My son leaps into adulthood
Even now I have a difficult time deciding what the greater shock was - my son's turning 18 or his "special request" to make a parachute jump by way of celebration.
"Why don't you say something?" Alyosha prodded as I smiled passively and gazed off into the distance.
I'm not sure why I was so hesitant about my son's wish. After all, I had always encouraged him to seek the new, try the untried, and open doors at every opportunity. Perhaps I was just reflecting an attitude about something that I would personally never do.
"You scuba dive," my son reasoned. "What's the difference?"
That was an easy one. "The difference," I countered, "is that if something goes wrong underwater, I can go back up. But if something goes wrong when you jump out of a perfectly good airplane..."
It didn't matter. I knew that I would give in, if only because I would have looked ridiculous if I had made an issue out of what was, at root, a unique and probably safe request. Before the day was out I had called a skydiving agency and reserved a slot on Alyosha's birthday.

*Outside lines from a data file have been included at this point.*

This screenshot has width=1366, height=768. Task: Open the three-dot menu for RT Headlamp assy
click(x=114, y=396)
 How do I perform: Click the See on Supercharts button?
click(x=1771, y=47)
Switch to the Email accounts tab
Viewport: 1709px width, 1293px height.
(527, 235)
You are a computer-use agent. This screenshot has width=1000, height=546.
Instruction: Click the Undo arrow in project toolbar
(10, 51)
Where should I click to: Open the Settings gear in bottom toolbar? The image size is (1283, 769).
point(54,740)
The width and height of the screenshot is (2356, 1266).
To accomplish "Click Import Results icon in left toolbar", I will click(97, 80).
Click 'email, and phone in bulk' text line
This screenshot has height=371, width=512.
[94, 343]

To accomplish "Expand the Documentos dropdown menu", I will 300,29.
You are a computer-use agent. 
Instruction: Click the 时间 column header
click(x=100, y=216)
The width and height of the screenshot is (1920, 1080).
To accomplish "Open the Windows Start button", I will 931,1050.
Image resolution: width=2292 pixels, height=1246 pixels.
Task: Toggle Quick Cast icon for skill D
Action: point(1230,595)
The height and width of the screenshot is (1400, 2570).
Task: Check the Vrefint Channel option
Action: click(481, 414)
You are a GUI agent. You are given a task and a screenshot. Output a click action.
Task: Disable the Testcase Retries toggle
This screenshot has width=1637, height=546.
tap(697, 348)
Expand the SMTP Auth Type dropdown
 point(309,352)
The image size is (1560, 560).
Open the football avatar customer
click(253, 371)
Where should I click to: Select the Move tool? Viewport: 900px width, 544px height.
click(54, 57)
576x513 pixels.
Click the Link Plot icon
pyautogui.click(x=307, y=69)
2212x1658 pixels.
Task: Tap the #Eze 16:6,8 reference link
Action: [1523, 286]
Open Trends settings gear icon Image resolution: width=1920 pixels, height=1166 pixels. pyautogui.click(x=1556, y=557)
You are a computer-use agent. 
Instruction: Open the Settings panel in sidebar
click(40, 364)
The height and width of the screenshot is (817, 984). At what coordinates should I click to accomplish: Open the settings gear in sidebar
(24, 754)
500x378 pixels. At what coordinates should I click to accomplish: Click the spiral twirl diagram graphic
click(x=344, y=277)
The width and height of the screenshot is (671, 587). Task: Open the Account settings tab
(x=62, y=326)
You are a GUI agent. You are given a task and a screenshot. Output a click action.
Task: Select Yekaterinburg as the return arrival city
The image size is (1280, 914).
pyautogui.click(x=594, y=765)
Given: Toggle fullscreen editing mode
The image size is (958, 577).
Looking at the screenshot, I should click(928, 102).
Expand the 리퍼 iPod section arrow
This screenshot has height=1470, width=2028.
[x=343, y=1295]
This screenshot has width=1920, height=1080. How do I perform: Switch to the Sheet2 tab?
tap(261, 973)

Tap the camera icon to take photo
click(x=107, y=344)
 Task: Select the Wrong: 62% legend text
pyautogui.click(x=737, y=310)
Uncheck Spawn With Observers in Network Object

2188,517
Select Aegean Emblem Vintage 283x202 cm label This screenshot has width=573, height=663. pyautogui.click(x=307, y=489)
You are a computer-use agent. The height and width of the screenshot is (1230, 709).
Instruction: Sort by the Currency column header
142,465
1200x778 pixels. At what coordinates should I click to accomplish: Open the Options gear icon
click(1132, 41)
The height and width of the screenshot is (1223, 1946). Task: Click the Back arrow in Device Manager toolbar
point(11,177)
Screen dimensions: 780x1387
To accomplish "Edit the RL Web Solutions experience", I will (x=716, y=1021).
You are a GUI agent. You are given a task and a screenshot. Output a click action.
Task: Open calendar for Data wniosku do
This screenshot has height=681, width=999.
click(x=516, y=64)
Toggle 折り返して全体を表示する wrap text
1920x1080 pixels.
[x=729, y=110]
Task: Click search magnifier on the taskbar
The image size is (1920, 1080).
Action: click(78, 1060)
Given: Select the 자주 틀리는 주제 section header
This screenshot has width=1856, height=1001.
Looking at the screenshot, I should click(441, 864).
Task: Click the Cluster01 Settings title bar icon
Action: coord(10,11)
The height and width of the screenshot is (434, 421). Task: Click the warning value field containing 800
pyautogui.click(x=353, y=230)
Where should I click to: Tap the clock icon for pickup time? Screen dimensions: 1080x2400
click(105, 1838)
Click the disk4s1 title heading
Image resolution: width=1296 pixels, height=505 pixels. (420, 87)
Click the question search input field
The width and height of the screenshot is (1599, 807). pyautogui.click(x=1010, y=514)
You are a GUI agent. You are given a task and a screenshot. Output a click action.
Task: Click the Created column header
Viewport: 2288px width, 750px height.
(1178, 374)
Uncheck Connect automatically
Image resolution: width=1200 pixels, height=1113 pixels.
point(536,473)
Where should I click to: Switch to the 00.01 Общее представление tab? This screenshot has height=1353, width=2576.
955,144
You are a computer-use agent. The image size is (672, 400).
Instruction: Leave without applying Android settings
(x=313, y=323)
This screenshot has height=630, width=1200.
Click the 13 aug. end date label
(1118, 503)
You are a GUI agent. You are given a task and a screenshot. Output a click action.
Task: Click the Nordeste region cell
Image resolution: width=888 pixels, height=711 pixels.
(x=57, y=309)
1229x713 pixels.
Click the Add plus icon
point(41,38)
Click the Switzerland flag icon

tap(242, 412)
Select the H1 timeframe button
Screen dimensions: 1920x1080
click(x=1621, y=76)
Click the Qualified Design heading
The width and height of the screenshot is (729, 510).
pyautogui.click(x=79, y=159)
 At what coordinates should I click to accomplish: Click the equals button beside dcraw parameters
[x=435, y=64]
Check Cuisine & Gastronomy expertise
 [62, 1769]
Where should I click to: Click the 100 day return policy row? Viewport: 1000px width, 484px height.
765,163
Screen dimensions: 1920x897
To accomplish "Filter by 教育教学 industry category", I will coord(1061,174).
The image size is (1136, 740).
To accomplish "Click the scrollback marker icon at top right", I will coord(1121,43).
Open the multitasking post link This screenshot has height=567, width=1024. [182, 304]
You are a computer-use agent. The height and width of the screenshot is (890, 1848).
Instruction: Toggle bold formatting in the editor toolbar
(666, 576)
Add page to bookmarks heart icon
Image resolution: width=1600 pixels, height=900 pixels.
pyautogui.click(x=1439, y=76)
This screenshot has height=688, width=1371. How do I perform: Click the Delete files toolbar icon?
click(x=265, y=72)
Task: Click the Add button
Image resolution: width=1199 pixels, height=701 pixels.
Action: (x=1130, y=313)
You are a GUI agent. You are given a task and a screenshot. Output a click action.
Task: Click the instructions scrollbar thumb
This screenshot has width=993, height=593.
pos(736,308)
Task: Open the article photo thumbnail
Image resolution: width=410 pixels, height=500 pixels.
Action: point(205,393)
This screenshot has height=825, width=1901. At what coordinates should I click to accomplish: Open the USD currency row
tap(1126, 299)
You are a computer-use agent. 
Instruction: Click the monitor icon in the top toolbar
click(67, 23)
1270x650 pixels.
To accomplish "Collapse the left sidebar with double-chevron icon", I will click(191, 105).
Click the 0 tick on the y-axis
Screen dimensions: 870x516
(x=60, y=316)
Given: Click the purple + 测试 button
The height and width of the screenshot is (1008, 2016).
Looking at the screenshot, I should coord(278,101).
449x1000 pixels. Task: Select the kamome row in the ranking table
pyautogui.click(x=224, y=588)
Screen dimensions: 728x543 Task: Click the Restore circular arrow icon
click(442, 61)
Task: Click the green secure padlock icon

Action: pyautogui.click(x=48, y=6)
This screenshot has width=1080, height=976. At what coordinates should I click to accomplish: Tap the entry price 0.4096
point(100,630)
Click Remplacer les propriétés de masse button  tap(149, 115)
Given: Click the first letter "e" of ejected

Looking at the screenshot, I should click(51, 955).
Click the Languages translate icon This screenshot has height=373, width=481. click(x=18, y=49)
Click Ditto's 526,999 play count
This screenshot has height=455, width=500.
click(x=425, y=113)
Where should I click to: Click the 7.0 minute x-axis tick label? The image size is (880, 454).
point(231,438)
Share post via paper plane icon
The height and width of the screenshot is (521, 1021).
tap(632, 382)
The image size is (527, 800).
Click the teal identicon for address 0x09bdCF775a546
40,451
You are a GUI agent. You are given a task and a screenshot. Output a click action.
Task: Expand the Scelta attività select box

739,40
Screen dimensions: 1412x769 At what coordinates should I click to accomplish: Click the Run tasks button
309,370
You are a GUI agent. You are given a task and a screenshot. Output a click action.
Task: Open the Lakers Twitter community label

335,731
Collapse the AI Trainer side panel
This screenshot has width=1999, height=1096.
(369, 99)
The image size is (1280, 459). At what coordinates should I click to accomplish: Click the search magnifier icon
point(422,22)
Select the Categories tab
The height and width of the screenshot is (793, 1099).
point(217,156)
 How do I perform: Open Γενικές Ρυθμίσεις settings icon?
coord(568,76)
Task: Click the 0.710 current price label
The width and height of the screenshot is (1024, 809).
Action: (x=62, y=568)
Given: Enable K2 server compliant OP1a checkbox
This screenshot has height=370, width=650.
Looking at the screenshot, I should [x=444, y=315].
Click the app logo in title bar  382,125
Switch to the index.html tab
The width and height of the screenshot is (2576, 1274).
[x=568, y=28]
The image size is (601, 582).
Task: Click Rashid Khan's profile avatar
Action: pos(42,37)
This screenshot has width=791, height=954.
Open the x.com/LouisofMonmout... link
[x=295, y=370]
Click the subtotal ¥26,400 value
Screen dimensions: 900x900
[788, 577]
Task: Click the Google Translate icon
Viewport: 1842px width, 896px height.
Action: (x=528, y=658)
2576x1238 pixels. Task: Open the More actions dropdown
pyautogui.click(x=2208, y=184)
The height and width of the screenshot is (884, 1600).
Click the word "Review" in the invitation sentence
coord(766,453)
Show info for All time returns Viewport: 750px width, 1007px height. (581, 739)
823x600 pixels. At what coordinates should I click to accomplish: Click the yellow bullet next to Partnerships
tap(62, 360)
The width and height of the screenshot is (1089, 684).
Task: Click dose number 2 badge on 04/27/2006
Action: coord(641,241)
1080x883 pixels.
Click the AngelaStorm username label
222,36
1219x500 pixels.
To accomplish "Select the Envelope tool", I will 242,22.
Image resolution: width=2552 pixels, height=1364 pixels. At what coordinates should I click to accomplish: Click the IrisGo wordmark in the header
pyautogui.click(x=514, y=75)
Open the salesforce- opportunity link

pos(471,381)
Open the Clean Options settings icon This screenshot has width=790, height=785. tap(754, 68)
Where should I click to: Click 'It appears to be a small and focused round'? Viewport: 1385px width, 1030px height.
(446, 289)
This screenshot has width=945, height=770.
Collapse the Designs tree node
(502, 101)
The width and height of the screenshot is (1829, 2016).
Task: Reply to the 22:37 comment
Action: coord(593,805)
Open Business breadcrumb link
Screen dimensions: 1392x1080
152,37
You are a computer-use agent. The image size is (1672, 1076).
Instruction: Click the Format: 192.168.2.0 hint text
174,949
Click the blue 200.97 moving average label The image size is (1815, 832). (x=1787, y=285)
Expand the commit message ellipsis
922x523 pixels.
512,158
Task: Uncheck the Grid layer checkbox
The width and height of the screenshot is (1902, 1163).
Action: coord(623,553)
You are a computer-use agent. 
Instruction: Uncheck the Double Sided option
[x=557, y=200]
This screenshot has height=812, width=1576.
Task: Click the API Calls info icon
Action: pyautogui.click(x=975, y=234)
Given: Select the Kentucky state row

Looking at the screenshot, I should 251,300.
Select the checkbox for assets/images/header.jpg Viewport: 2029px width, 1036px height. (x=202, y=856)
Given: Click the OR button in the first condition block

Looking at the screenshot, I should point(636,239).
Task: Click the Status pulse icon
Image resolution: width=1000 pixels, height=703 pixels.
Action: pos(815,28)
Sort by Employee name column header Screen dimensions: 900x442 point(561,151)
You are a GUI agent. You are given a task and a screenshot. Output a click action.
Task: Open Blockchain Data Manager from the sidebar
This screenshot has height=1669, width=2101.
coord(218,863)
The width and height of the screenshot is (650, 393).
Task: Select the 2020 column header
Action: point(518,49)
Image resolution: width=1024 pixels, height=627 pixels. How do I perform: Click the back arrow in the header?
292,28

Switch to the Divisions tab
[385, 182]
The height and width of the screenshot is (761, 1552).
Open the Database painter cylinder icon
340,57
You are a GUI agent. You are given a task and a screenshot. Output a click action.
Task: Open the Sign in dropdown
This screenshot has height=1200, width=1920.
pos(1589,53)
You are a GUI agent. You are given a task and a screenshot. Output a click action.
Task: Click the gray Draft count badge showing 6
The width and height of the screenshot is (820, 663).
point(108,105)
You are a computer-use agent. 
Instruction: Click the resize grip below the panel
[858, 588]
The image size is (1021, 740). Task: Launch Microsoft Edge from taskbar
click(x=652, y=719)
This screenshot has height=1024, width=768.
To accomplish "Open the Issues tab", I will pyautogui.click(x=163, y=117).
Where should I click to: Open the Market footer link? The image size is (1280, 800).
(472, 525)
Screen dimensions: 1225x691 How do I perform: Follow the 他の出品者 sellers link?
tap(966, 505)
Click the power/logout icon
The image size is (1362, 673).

Sept. 5 dawned warm and clear and stayed that way as I drove Alyosha and his 7-year-old brother, Anton, out to the airfield. The instructor was there to greet us, a big man resplendent in his multicolored jumpsuit. "It's a great day for a jump," Dan said. "You ready?"
Alyosha couldn't have been more eager. This would be a tandem jump, meaning the instructor would be harnessed to my son's back. Such an assisted jump required only minimal preparation - just a 20-minute video followed by 15 minutes of instruction by Dan.
I watched the video with Alyosha. It was more a glorification of the sport of skydiving than practical, "how to" information. This is where Dan came in. He handed Alyosha his own spiffy jumpsuit and then served up the critical pointers. "When I open the plane door," he said, "crawl out to the edge and put your feet on the wing support. When I say 'Go,' don't actually jump, or else you could hit the tail wing. Just fall, and we'll clear the plane."
Gulp. I could already feel the sweat pooling in my palms, and I wasn't even the one jumping ... er, falling.
Dan continued. "We'll free-fall for about 40 seconds. When I tap you on the shoulder, grab the ripcord ring and pull it. If you don't pull it within three seconds, I will." The list went on, including the following vital tidbit: "If you have to throw up, turn your head to the left."
I was trying to keep it all straight in my own head while watching Alyosha's reaction to the directives. But his enthusiasm only grew in tandem with my anxiety. The next thing I knew, he and Dan were climbing into an itsy-bitsy single-engine airplane with only one seat - for the pilot - who looked to be about 16. Anton and I watched as the plane droned and bounced off down the runway. Within five minutes it had lifted off into the wild blue yonder.
By this time clouds had rolled in, low and dark. I could hear the pilot's transmissions over the ground-based radio. With due frequency he reported his position and altitude. Three thousand feet, five thousand, seven...
"Is that a lot?" asked Anton. I nodded, realizing that the plane would be going much higher.
The thing was, we couldn't hear the plane. Only silence reigned overhead. And then, far above us, far above the clouds, the low growl of the engine. The radio crackled. "Ten thousand five hundred feet," said the pilot. And then, "Jumpers away."
I felt my throat catch. Both Anton and I were straining our necks, scouring the sky for signs of life. Alyosha, the little boy I had so often supported in my arms or carried on my back, was now in free-fall, and accelerating, borne on the wings of his faith in a folded sheet of fabric in a nylon sack.
'There!" shouted Anton, and I immediately saw it: the black flickering line of the tiny pilot chute. Then came blessed relief as the blue-and-white main parachute blossomed like an immense flower. That was the moment I had been waiting for, and I was finally able to share Alyosha's joy in full.
And what joy it was. We could hear him, way up there, hooting and hollering. Then the acrobatics commenced: the swooping, horizontal flight, the spinning about an imaginary still point, the pendulum-like descents. It was one of the most beautiful things I had ever seen, and when Alyosha made his final descent there was no pitch and roll, no clumsy thud, but rather the gentlest reunion with the earth, feather-like, as if he would momentarily be wafted skyward again.
After detaching the parachute, Alyosha came up to me for a paternal embrace. "It was awesome," he gushed. And then, "Dad, you should try it."
Still deep-breathing from the ordeal of watching my son leap into the atmosphere from two miles up, all I could manage was, "Alyosha, I feel like I already have."